*** Opening Provided entries ***

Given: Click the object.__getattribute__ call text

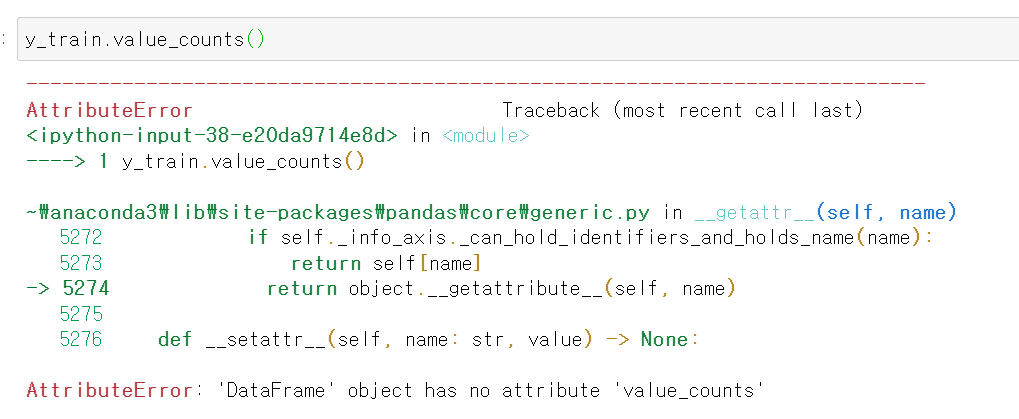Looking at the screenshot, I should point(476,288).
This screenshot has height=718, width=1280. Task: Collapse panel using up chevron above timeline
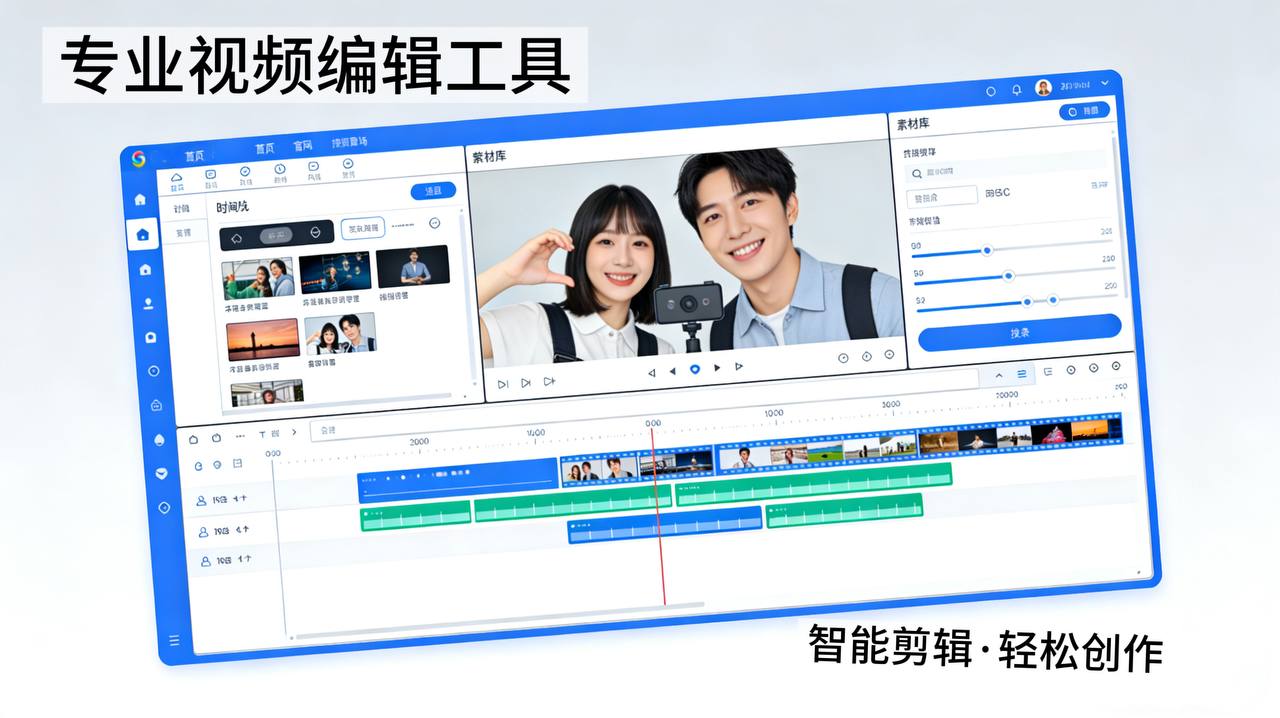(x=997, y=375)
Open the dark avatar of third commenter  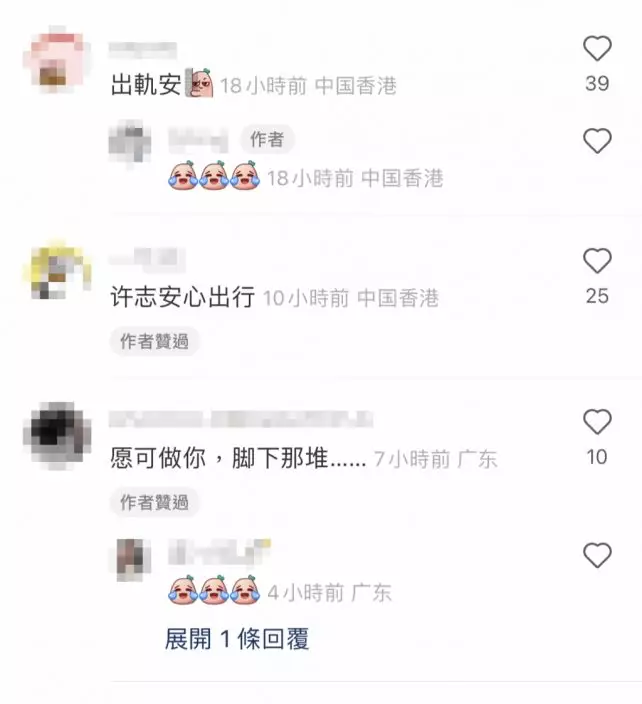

*** Closing Provided entries ***

» Exercise prompt: Could you return all the entries exactly as they appear, minus the pictures?

» Response area:
Given: Click the object.__getattribute__ call text

Looking at the screenshot, I should point(476,288).
This screenshot has height=718, width=1280. Task: Collapse panel using up chevron above timeline
(x=997, y=375)
Open the dark avatar of third commenter  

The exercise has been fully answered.